One lesson to be learned by British Airways is segmentation strategy. For example, Dudovskiy (2016), an international business researcher, analysed British Airways, and found that the company’s key target market, are business class individual and first class travellers, thus focusing less on lower income population. This opens an opportunity for British Airways, and learn from Silverjet’s failure, to adapt and appeal to more than one segment (Ritson, 2008, p25). A way of taking advantage of the multiple segments, is by taking into consideration a study by Solomon et al. (1994) that shows that, in order to understand consumer decision making “marketing managers “should carefully study “how consumers obtain information, . what criteria consumers use to make product or service choices.”. By researching consumer behaviour, it gives British Airways the ability to enter a new target market, and increase the chances of increasing capital to survive through economic downturns. For instance, Ritson (2008) pointed that, low cost airlines such as EasyJet and Australia’s Virgin Blue, “started with a focus on economy segment”, however have now started focusing on “business-class seats and targeting premium travellers.”.
Another lesson, following on from the above paragraph, is one that precisely focuses on raising enough capital to make it through uncertain and difficult times. According to Lowe (2007), due to the rise in fuel prices, Silverjet run out of funds, and therefore had to suspend its shares and operations in 2008, due to not being financially flexible. British Airways also suffered, from not being financially flexible, where in 2009, lost £148m in profits BBC (2009). As British Airways is a UK based company, recent events such as Brexit, will heavily impact the airline industry.
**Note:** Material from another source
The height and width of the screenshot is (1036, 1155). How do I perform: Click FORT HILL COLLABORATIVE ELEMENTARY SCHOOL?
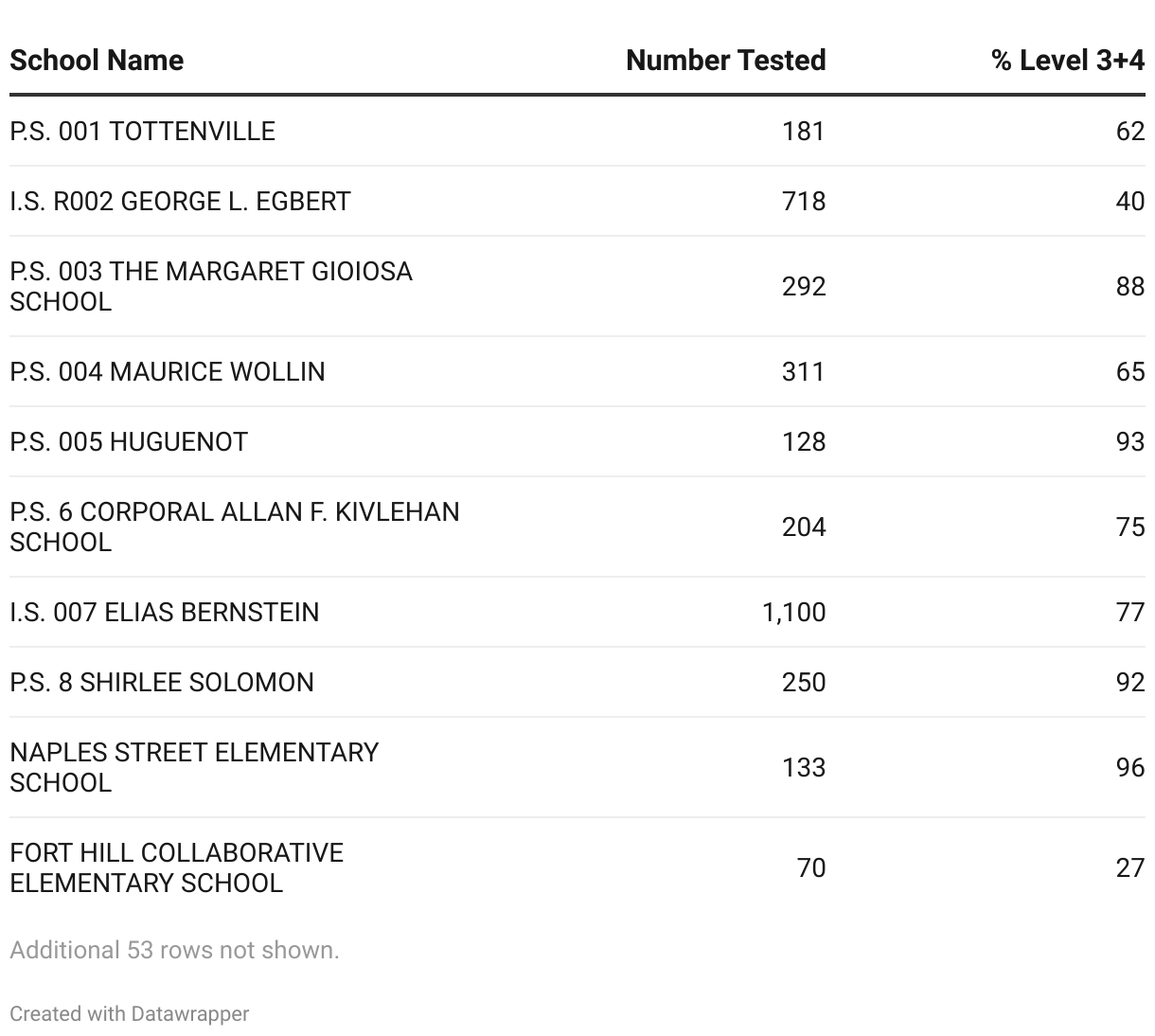tap(176, 867)

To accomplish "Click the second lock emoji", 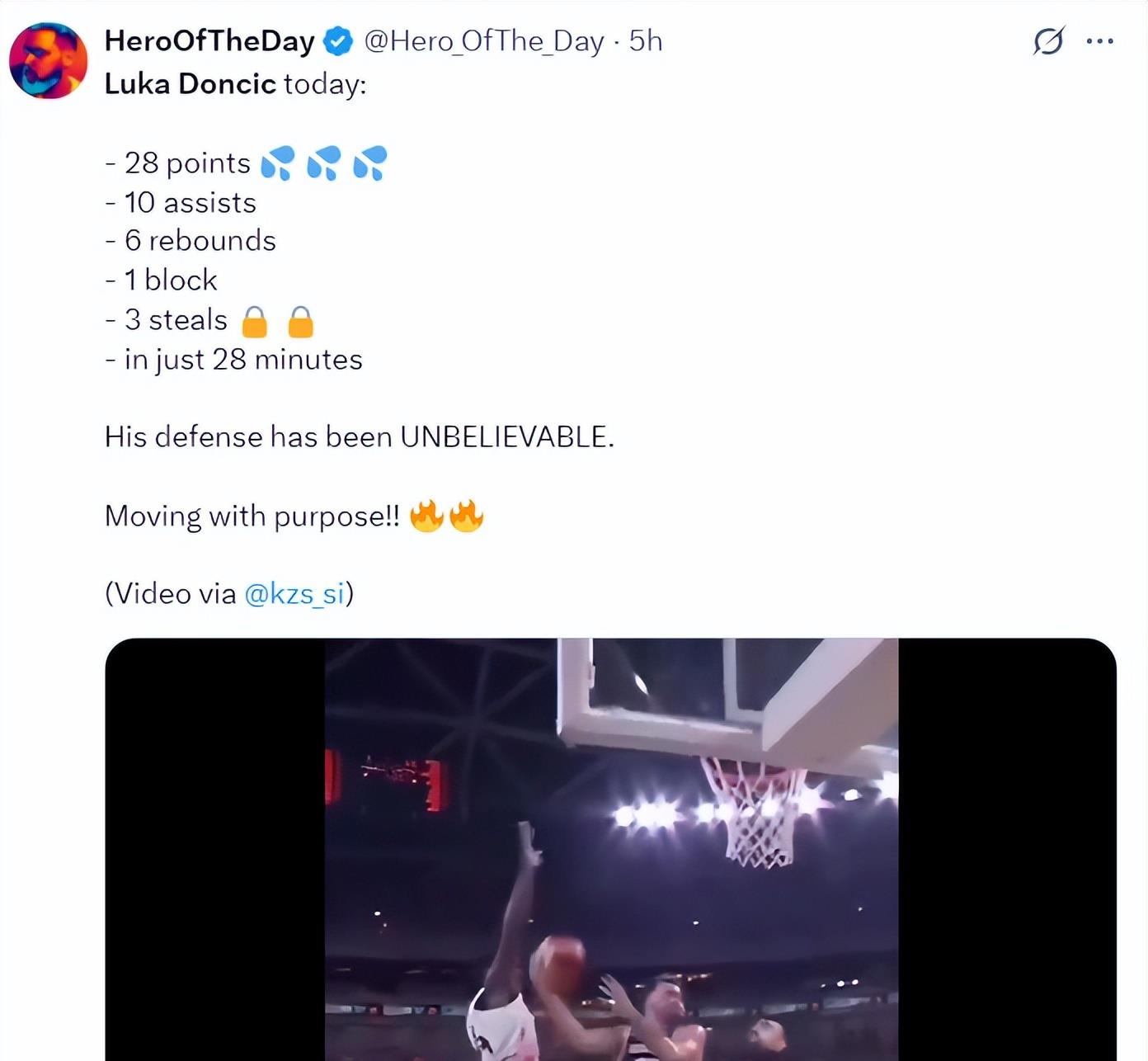I will [x=301, y=322].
Ambrose (2016) states that airlines can transport passengers anywhere in the EU for free, if the country that the company operates in, is a EU member. However, if UK will leave the EU, British Airways will lose that right, leading to a dip in its budget. To cover the new expenses, the company must increase its prices, which will impact consumer confidence, making customers to look for cheaper services, thus affecting British Airways gravely (Kotler et al., 2012). Thus, to avoid this issue, British Airways, should look to raise funds, and ensure financial flexibility, which will later be used for unexpected expenses that may arise as a result of economic downturns (Boddy, 2014). Thus, I believe the best option for the airliner is to please its shareholders and ensure satisfaction amongst their stakeholders.
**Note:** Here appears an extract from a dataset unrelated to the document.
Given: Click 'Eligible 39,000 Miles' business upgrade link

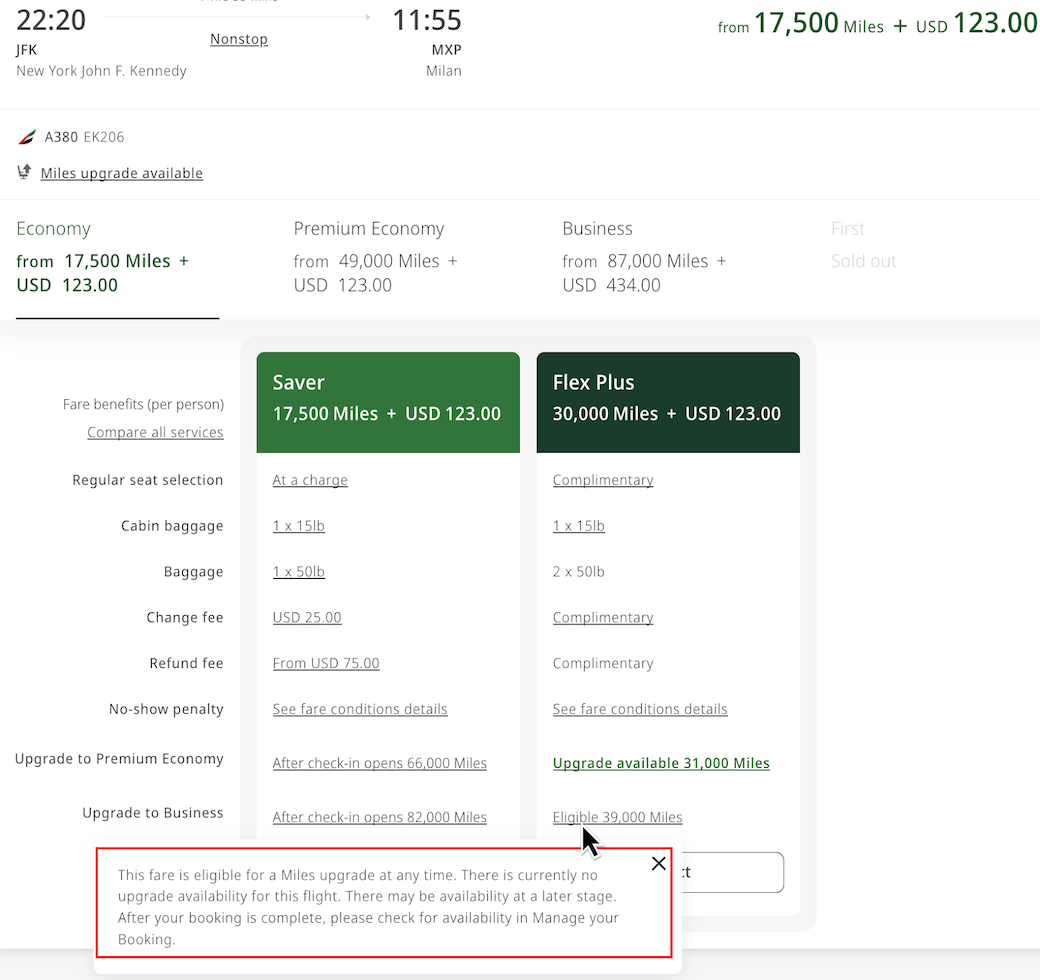Looking at the screenshot, I should click(x=617, y=817).
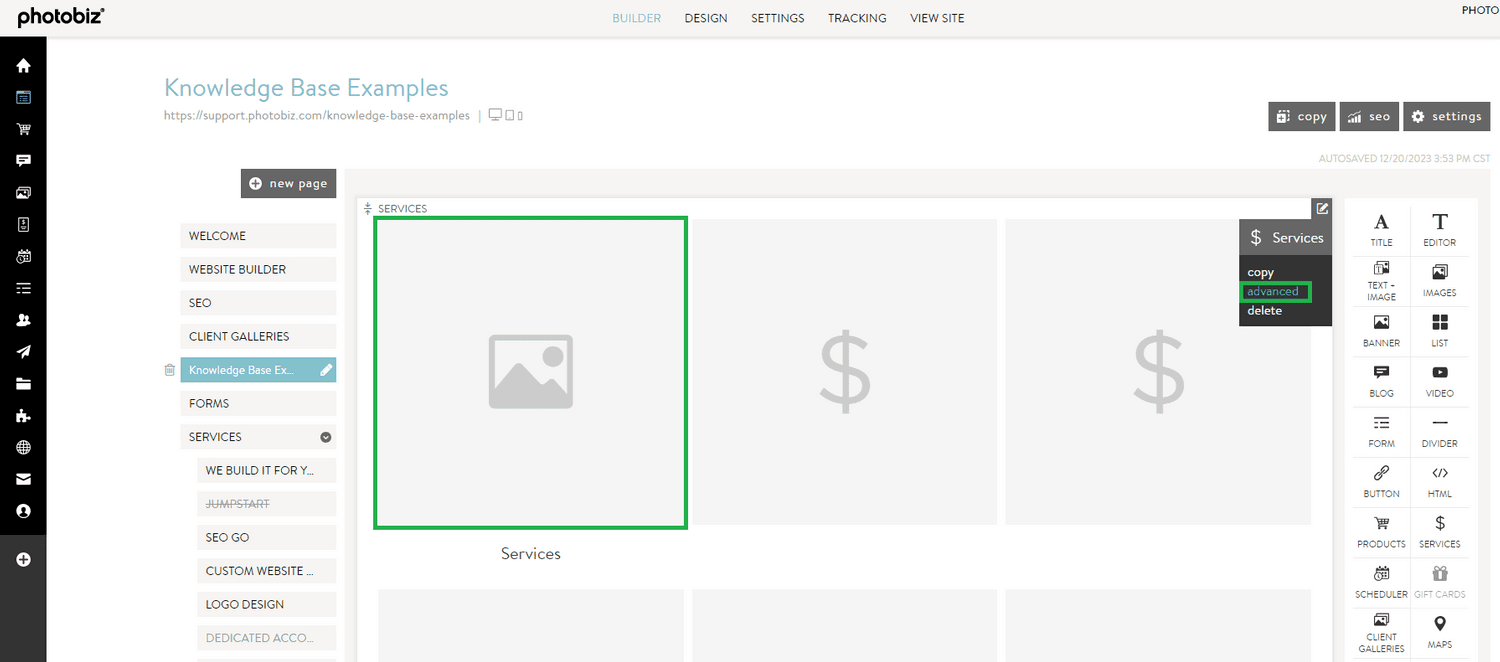
Task: Add a Banner block from the palette
Action: pyautogui.click(x=1381, y=329)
Examining the two lessons that British Airways might have taken away from the failure of Silverjet, it all comes down to the economic condition a company operates in. A study by Sloman and Jones (2014) shows that, supply and demand is affected by the economic conditions present at the time. Supply means what quantity is being produced, whereas demand consists of the quantity consumers want to buy (Econlib.org, 2012). Thus, supply and demand have been greatly affected by the Great Recession, which started in July 2007. According to Lowe (2008), Silverjet started making a profit only 6 months before The Great Recession settled, this creating many difficulties for the Airliner. Therefore, within 10 months, Silverjet were only able to fill 24% of their available seats, which resulted from the failure of securing an investment to support the company in continuing its operations, only to go into administration a month later (Lowe, 2008). As briefly explained, what stopped Silverjet, was that demand decreased due to the lower consumer income, which resulted from the economic uncertainty settled at the time. Thus, British Airways will also be affected by this uncertainty, resulted from the current global events, such as the election of the new American President and Brexit (BBC.co.uk, 2016). The airline industry can again, be shaken, by consumers being discouraged to travel, due to the restrictions that might come in place because of UK exiting the EU. Also, the new US President, might impose greater immigration control, which might require more documents, impacting on ease of travel (BBC.co.uk, 2016).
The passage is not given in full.